Wear characteristics of materials for artificial hip joints
Total hip prostheses have succeeded in significantly improving the quality of life of millions of patients worldwide. Ultra high molecular weight polyethylene (UHMWPE) has been widely and successfully used as a bearing material in orthopaedic prostheses since the 1960s. Despite the recognized success and worldwide acceptance of total hip replacement, the numbers of failures increase after about 15-20 years of use. The negative biological effects of wear particles are considered to be the most important limiting factors for a long implant life. The liberation of sub micron size wear debris into human tissue leads to chronic inflammation. Continuous inflammation caused by UHMWPE particles activates inflammatory cells (macrophages) that stimulate bone resorptive cells (osteoclasts) and eventually a loosening of the implant.

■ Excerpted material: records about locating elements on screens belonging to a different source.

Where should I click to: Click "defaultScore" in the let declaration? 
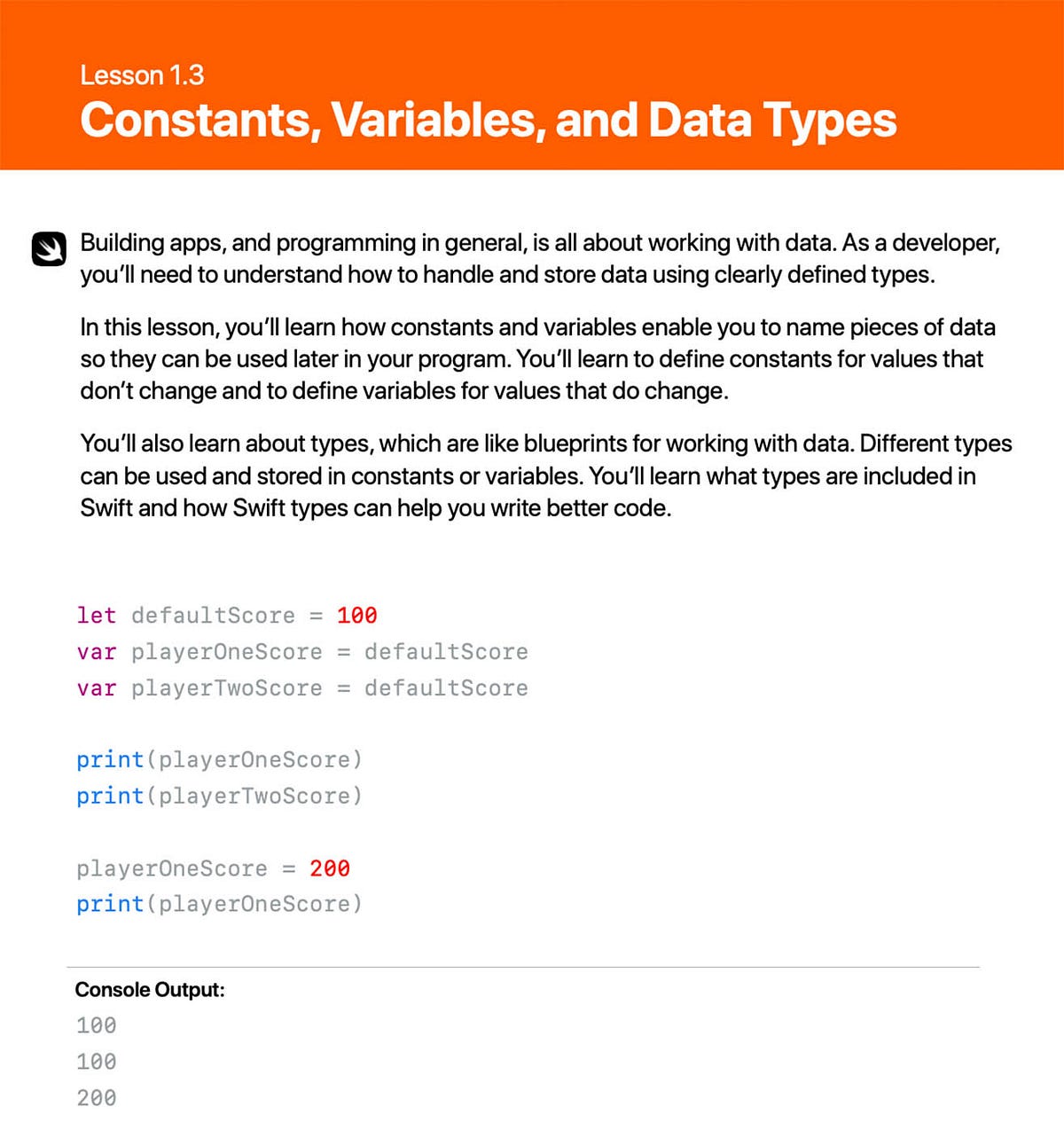(213, 616)
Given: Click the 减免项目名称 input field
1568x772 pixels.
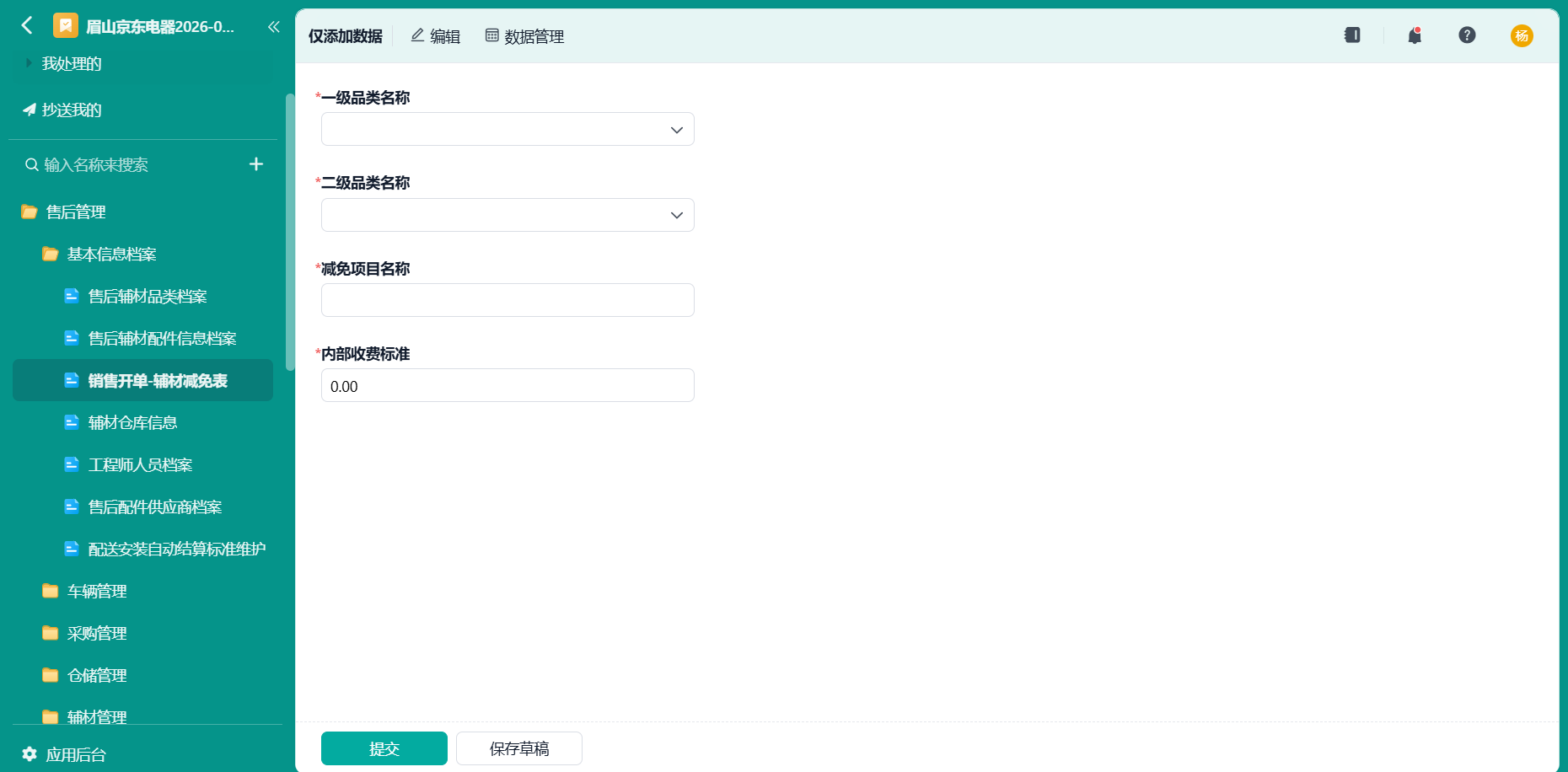Looking at the screenshot, I should pos(507,300).
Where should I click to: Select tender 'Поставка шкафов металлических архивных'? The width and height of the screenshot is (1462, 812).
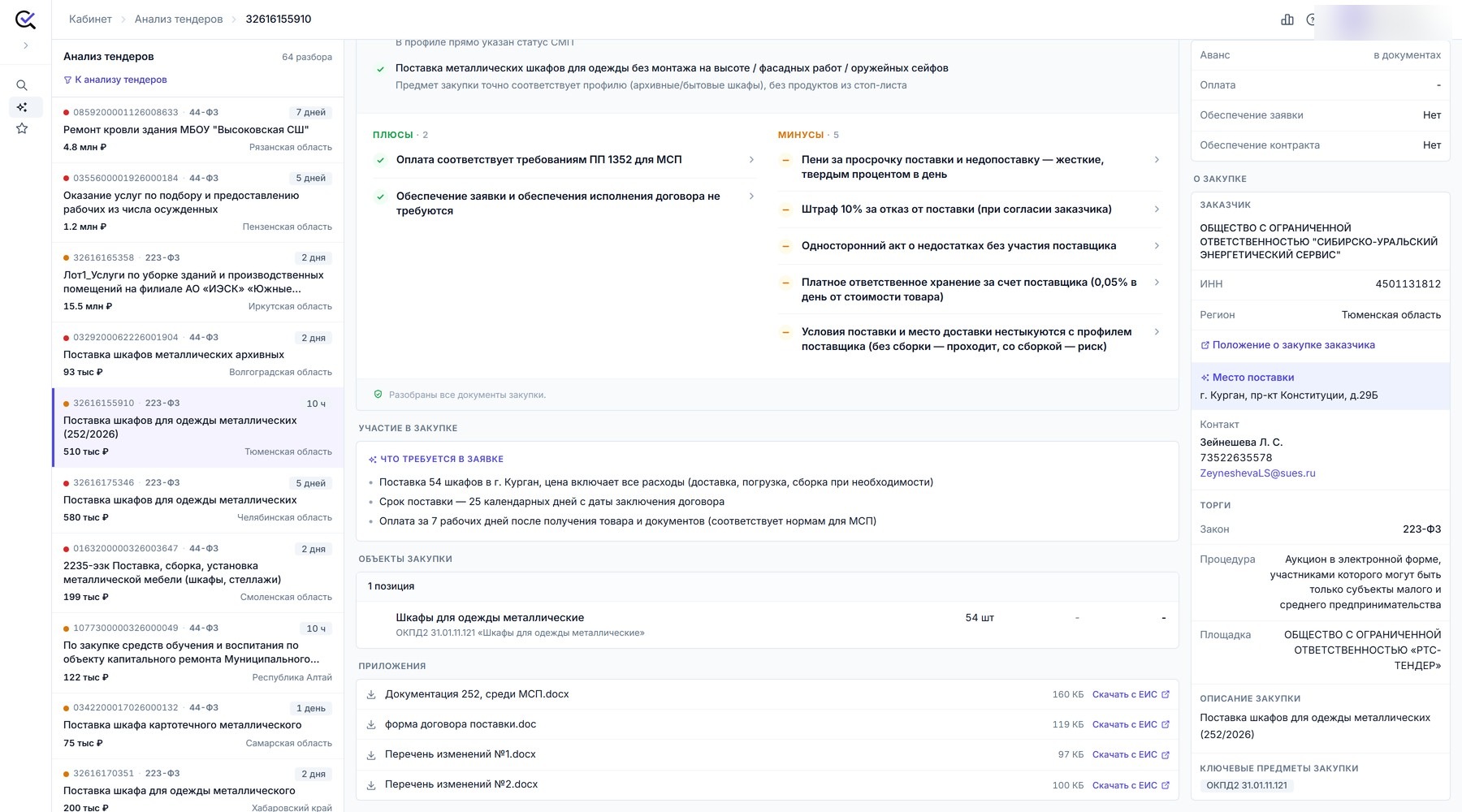197,355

In-vitro experimental wear simulations are helpful in evaluating the importance of the many variables which can influence the generation of the wear debris. However, the difficulties involved in accurately duplicating in-vivo wear conditions, the long time that it takes to carry out the wear experiments and difficulties in accurately measuring the low degrees of wear, have limited the applicability of in-vitro wear testing. Screening methods using simplified experimental conditions, mainly unidirectional sliding (pin-on-disc devices), have shown to yield wear rates markedly different from those obtained in advanced wear simulator tests and from that observed in vivo. There is thus a need for simplified screening methods which mimic the wear process in a more realistic way, still do not require long testing times.

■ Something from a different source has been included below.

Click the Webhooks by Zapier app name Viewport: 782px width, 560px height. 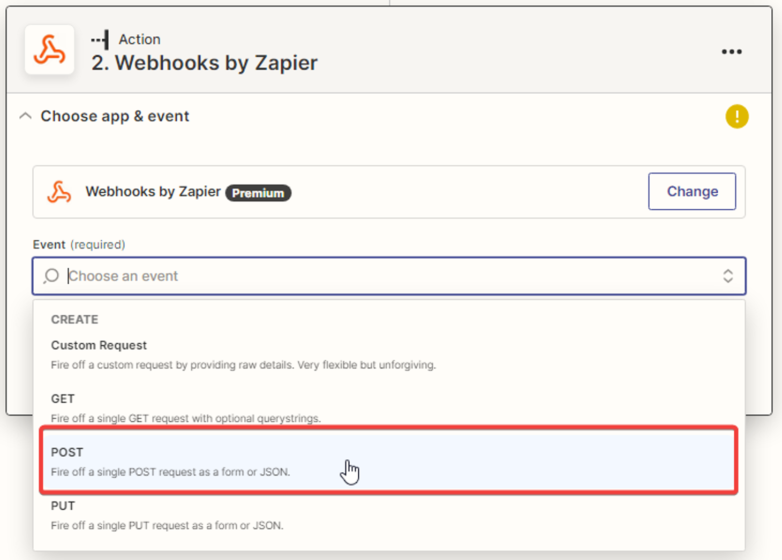point(153,191)
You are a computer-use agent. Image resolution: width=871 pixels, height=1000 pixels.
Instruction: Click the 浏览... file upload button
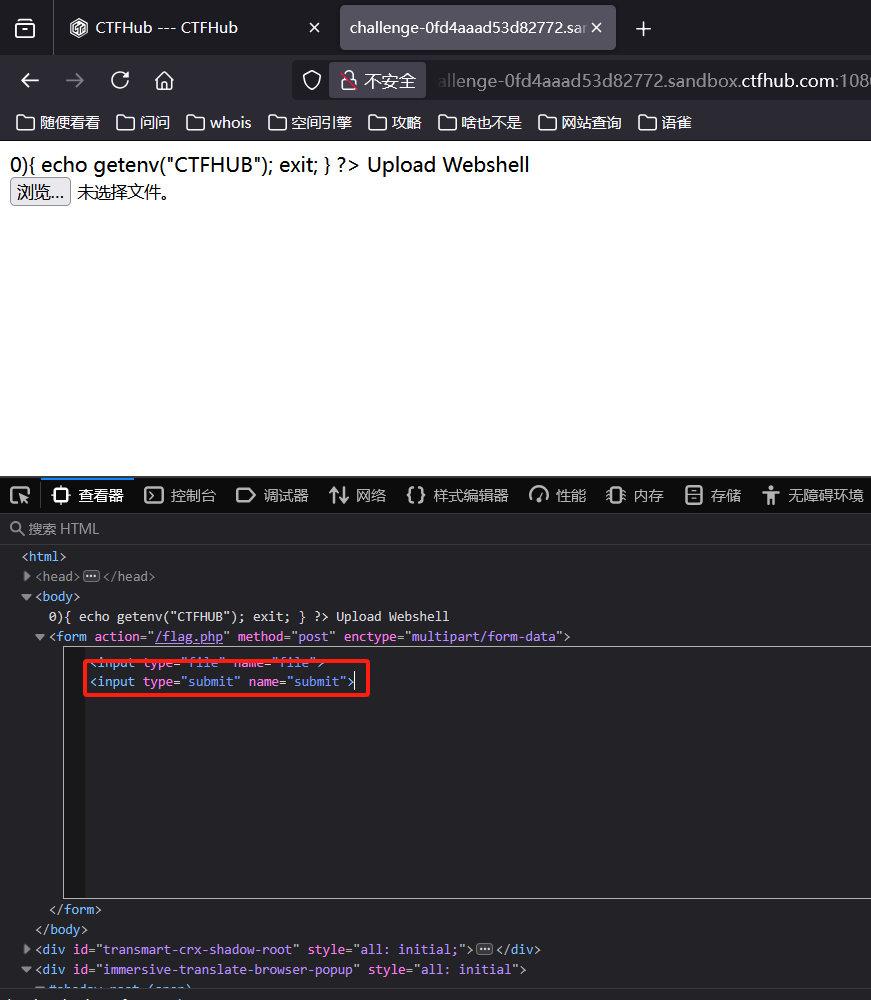tap(39, 191)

A new test method has been developed based on a modification of an existing pin-on-disc machine. The strain-hardening effect of the polymer pin was avoided by a bi-directional motion. The results indicate that significant wear occurs due to the bi-axial motion and the testing time is drastically reduced compared to that required in a joint wear simulator. The modified pin-on-disc machine was used for tribological investigation of UHMWPE sliding on stainless steel, and on stainless steel coated with diamond-like carbon, titanium nitride or Micronite. Micronite is a new type of coating combined with a very low friction coating material giving enhanced tribological properties. It was also shown that the wear properties of UHMWPE can be affected by a treatment of the polymer (addition of vitamin E (VE) as antioxidant, -irradiation and annealing). The possibility of controlling the wear properties of high-density polyethylene at an early processing stage by using a cold roll-drawing technique was also investigated. The results indicate that molecular orientation induced by the polymer processing is a promising route to improve the wear properties of polyethylene.